How could so many clever people get it so wrong? The flaws in the euro project are not just clear with hindsight; they were visible at the outset and were widely pointed out. It was never going to be possible to jam widely divergent economies into a single monetary policy. It was plainly reckless to invite Italy and Greece to join the new currency when their government debt was at twice the permitted level of 60 per cent of GDP. Plenty of doubters said so at the time. Yet, in every national parliament, in every central bank, in every university faculty, in every television editorial conference, there was a collective suspension of disbelief.
Twilight of the Eurocrats: Angela's valkyries are riding to their doom (Illustration Michael Daley)
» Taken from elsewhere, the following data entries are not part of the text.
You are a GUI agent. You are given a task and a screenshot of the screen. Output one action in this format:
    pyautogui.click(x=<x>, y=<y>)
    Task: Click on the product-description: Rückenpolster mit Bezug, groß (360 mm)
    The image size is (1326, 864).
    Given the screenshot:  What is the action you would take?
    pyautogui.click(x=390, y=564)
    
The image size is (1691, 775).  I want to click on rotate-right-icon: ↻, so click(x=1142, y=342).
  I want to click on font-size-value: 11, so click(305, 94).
Why? What were they thinking? If you listen carefully to what Euro-integrationists were saying when the single currency was launched, you hear a subtext. It's not so much that they liked the euro, it's that they disliked the people who opposed it. Listen, for example to Charles Kennedy in 2002:
The euro, despite gloomy predictions from anti-Europeans, has proved to be a success. We cannot afford to be isolated from our biggest and closest trading partner any longer.
Or to Ken Clarke:
The reality of the euro has exposed the absurdity of many anti-European scares while increasing the public thirst for information. Public opinion is already changing as people can see the success of the new currency on the mainland.
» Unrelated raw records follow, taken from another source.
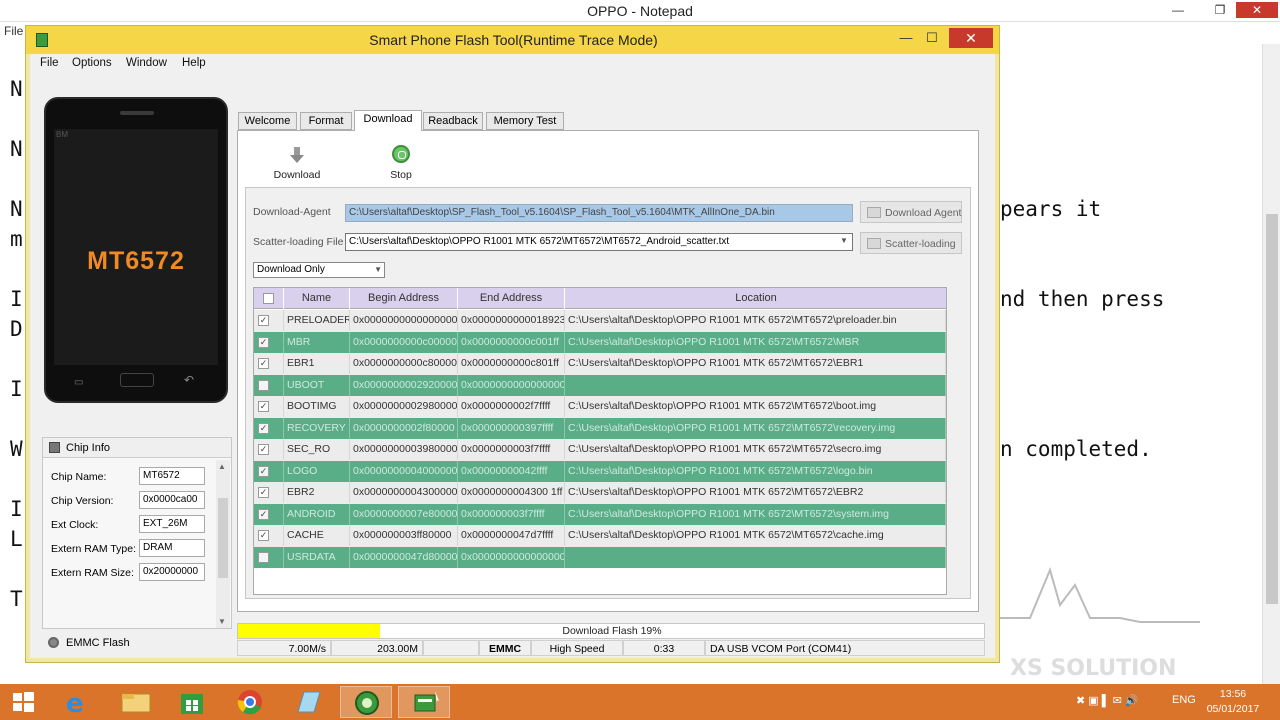  What do you see at coordinates (136, 702) in the screenshot?
I see `file-explorer-icon` at bounding box center [136, 702].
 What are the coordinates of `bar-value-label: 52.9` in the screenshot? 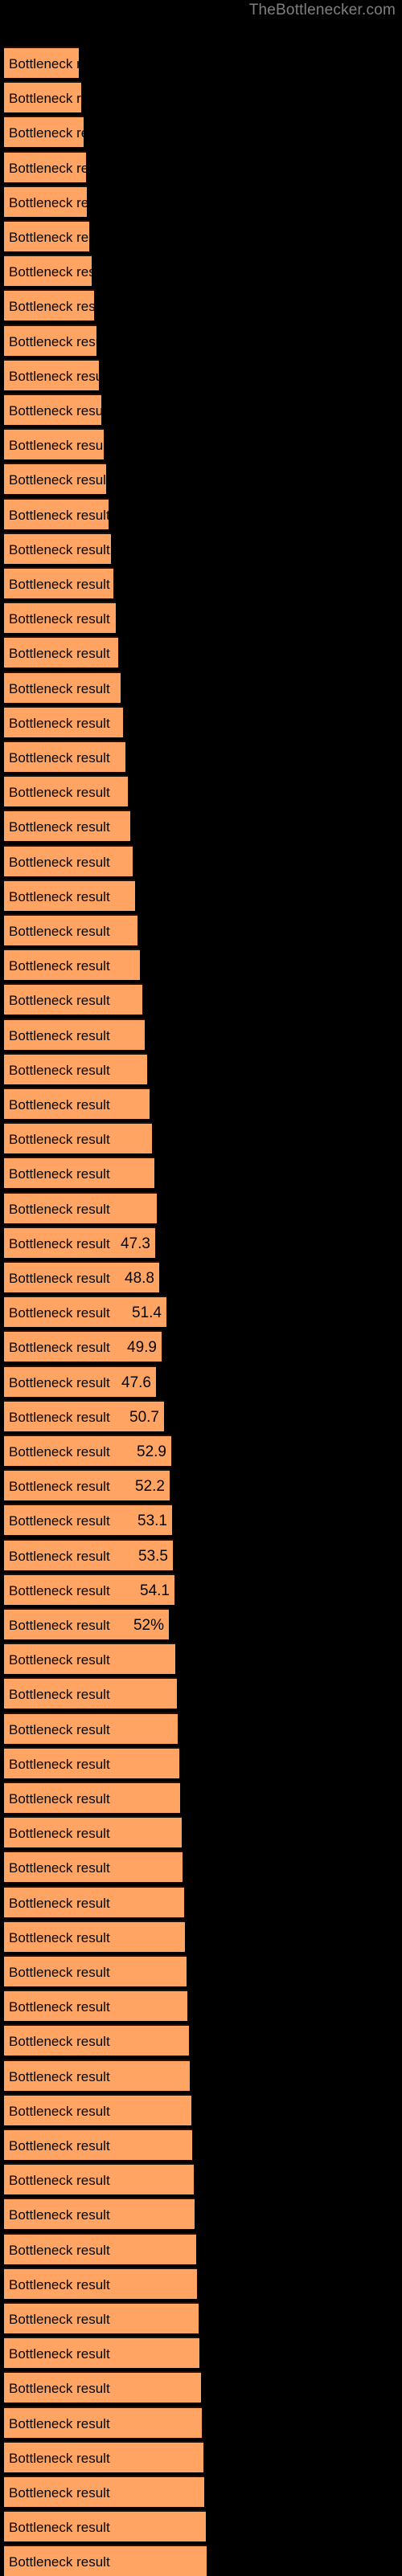 It's located at (152, 1451).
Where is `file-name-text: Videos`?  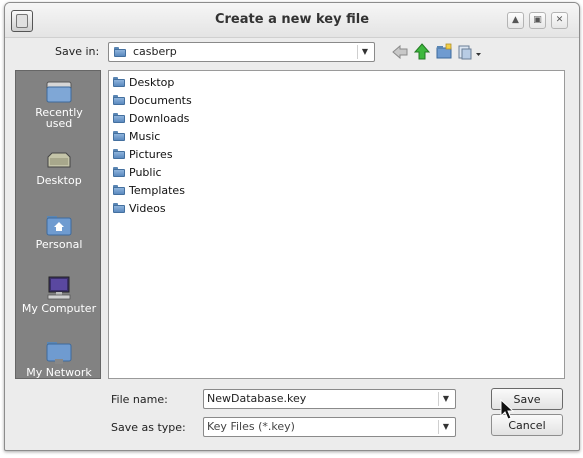 file-name-text: Videos is located at coordinates (148, 208).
For such men, the issue was never really economic, or even political, but tribal. Having defined the question, in their own minds, as a Kulturkampf between sensible progressives and ignorant bigots, they became more or less uninterested in the facts.
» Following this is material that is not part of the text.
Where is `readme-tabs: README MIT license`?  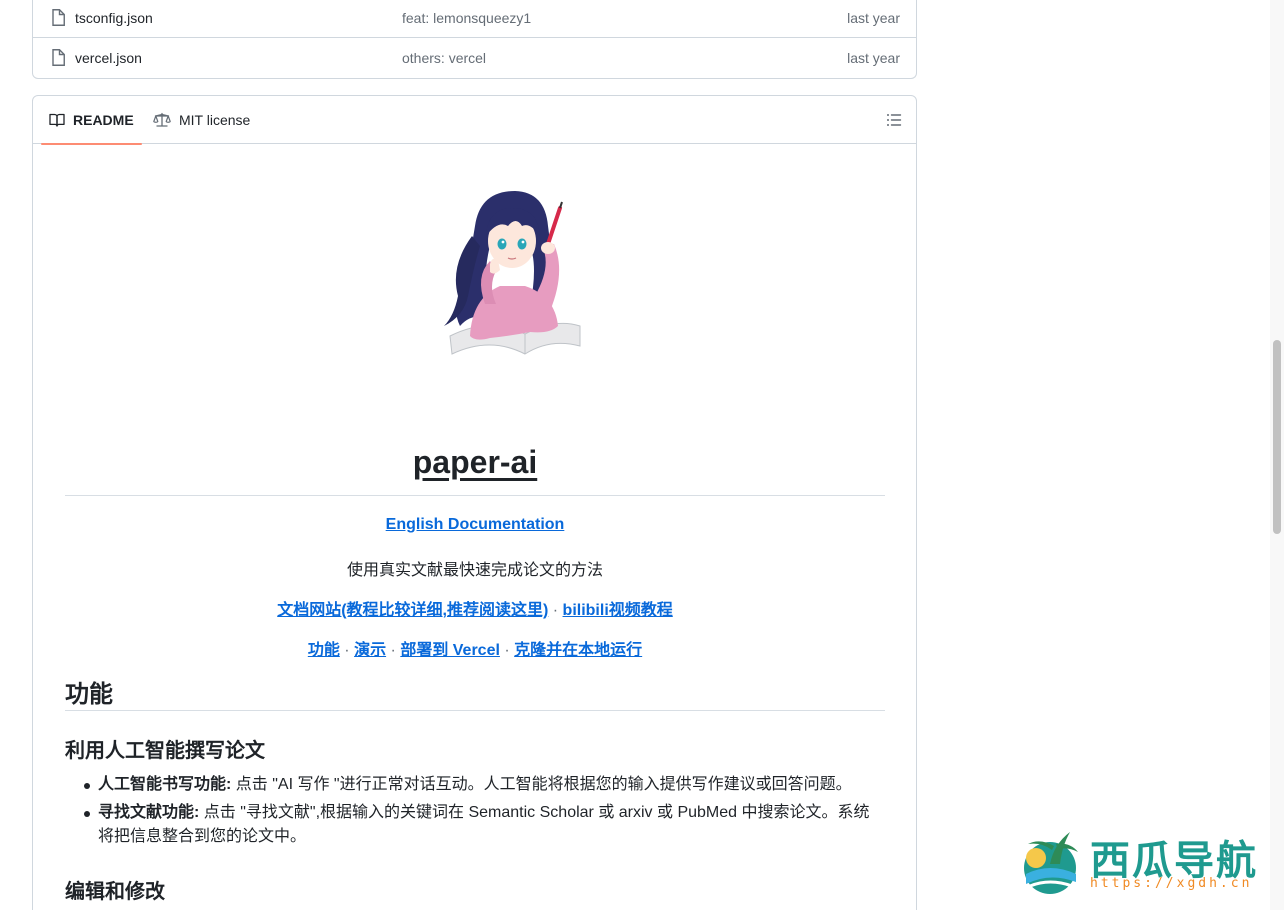 readme-tabs: README MIT license is located at coordinates (474, 120).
The extraordinary thing is that many euro-enthusiasts are still at it, quite unabashed by how things have turned out. Here, for example, is the historian Norman Davies in the Financial Times a couple of weeks ago:
‘How marvellous,' they chortle in the Tory clubs; ‘the busybodies of Brussels are meeting their come-uppance. After all, those ghastly Greeks who cooked the books to enter Euroland in the first place are sure to be cooking them again with an eye to ever larger bail-outs. Greece will push French banks down the chute first; but German banks won't avoid it, and together they'll finish Italy off. With luck, Italy will suck Spain into the abyss; Portugal will follow Spain, and Ireland Portugal. Just think of it! Those Irish traitors from 1922 will get their deserts! Terrific!'
Then continental banks lock their doors and the cash machines dry up. Minestrone kitchens appear on the streets of Rome. Spanish bullrings house the destitute. The bridges of Paris fill with rough sleepers. Weeks and months pass free of money. Europeans relearn the art of barter. When the cash flow stutters back, machines distribute drachmas again, the franc nouvel and the peseta nueva. Yet Britain's latterday Blimps will still not be satisfied. They hanker for the whole hog; before we pull up the drawbridge, they say, the EU itself must vanish.